SHAPING DREAMS
Noria Mabasa is one of South Africa’s most important sculptors, as well as one of the most important surviving artists from a tradition that goes back to the beginnings of our society. Her work serves very important social, religious and imaginative functions in her own community, and through its existence as fine art, serves to elevate South African visual culture and heritage as well. At 84 years old, she is still active and has an incredible body of work behind her. She Is nothing short of a national treasure.

Mama Noria Mabasa
Noria Mabasa: Shaping Dreams is a programme comprised of a working residency, a series of workshops with learners of different ages, and an exhibition in the Residency Studio of 38 pre-existing works in both clay and wood, produced between 2004 and 2022. The programme is being held in collaboration with !KAURU Contemporary Art from Africa and the Vhutsila Arts and Craft Centre and the Nirox Foundation, and is supported by the Department of Arts and Culture. It forms the first-leg of an ongoing project that will culminate in a larger exhibition at the Villa-Legodi Centre for Sculpture (currently under construction at NIROX) later this year. The first iteration opened to the public on Sunday, 28 May, the first time in which the artist has spoken publically about her work in over a decade. The public opening was attended by the Department’s Chief Director, Mr Charles Mabaso, and was accompanied by a discussion between Noria Mabasa and Tale Motsepe, a walkabout with the artist, followed by a discussion between Nontobeko Ntombela and Sven Christian, the exhibition’s curator.

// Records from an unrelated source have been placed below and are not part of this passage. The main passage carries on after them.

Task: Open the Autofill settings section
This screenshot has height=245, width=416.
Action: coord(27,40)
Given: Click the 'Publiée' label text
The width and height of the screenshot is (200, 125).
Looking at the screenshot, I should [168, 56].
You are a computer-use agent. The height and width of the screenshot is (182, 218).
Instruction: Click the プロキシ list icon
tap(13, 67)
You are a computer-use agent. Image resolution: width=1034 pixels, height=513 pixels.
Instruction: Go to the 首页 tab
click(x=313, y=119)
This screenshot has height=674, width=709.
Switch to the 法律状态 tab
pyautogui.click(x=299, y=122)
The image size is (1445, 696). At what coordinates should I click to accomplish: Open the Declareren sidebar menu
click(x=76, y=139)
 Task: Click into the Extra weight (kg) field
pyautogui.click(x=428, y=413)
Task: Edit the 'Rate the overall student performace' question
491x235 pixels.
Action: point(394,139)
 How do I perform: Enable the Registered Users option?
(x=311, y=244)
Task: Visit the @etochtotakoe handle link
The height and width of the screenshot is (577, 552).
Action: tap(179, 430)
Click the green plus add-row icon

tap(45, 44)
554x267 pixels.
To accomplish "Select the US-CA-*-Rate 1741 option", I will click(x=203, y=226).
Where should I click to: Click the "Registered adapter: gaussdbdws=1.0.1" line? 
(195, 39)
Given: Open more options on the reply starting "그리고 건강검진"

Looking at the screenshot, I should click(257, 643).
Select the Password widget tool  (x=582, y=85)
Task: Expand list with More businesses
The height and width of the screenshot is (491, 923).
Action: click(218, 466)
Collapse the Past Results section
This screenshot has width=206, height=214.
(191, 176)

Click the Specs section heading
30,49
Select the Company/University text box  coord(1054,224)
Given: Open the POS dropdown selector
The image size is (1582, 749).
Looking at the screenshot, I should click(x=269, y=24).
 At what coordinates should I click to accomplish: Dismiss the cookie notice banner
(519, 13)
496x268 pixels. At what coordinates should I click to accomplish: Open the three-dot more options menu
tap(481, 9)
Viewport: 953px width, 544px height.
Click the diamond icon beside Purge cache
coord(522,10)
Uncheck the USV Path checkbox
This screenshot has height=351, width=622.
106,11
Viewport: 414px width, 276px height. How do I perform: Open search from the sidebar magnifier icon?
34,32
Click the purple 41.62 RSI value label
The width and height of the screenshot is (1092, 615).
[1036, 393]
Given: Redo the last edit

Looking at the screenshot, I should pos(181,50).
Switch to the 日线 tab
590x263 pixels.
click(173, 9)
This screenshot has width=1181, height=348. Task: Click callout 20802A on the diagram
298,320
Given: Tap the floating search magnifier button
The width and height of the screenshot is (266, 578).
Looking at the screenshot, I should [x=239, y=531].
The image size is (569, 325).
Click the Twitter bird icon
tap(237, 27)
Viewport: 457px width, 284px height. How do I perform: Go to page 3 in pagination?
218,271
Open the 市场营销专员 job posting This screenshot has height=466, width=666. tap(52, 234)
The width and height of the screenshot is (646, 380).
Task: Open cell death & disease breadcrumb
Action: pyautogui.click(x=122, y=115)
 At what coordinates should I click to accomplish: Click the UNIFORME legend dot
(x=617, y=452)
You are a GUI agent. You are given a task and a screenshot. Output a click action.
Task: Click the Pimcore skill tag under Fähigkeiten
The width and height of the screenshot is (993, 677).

Installation view of the current Nirox Exhibition
Noria Mabasa has been making art for almost half a century, yet public knowledge of her work is still very limited, framed by a handful of people who sought to revise the exclusionary nature of South Africa’s institutions in the mid-to-late 1980s and integrate her work into the commercial sphere. In 1985, when her art was included in the exhibition Tributaries, it was categorised as ‘rural transitional,’ a framework that, according to academic and curator Dr. Same Mdluli, has had a lasting impact on the reception of her work. Unable to grasp the full complexity of her practice, yet eager to find a home for it within the canon of South African art, the term ‘transitional’ applied to works that did not fit neatly into pre-existing categories such as ‘traditional’ or ‘modern’, but were thought to occupy a liminal zone between the two. Similarly, the term ‘rural’ — which is often associated with tradition (and therefore, the past) — presented a romanticised view of her work, untainted by the world at large or the passage of time. Framed through a Eurocentric lens, such categories have led to a variety of misconceptions. Amongst these is the understanding that she began making clay figures for the Domba initiation ceremonies, as opposed to making works that were later used in them, and that she began carving in wood because of Nelson Mukhuba, implying that the impetus came from him rather than of her own creativity, thus undermining her subversive decision to carve in a medium that had been the exclusive domain of men, as pointed out by art historian Sandra Klopper.

Noria Mabasa, People were fighting, 2012
Other readings tend to emphasise the artist’s ethnicity and the mythological associations of her practice at the expense of her everyday lived experience. Instead of attributing the place of crocodiles in her work to their mythological resonance, for example, Mabasa tells the story of how her granddaughter narrowly escaped the clutches of a large crocodile, and how she was witness to a man being pulled under by another, surfacing moments later while still being held in the reptile’s jaws. Such stories open up a complex world of different interpretations that help to ground readings of the artist’s practice in the everyday. To this end, the current exhibition Shaping Dreams asks what assumptions we bring to the work of Noria Mabasa, questioning the extent to which our knowledge is informed by things that have little to do with the artist. Its title acknowledges the artist’s dreams as a source of inspiration, emphasising her hand in the work’s making, her role as a mentor, and her determination to carve out a place for herself in an otherwise hostile world. At the same time, it asks that we question our own myth-making processes, and provides an opportunity to let the artist and her work speak for themselves.
Shaping Dreams’ is held in collaboration with !KAURU Contemporary Art from Africa and the Vhutsila Arts and Craft Centre, and is generously supported by the Department of Arts and Culture. Accompanied by a residency, the exhibition forms the first leg of an ongoing project that will culminate in a large showcase of pre-existing works and new works (produced during her residency) at the Villa-Legodi Centre for Sculpture at Nirox later this year.
The programme is a collaboration between, Kauru African Contemporary Art from Africa, Nirox Foundation and Vhutsila Arts and Crafts.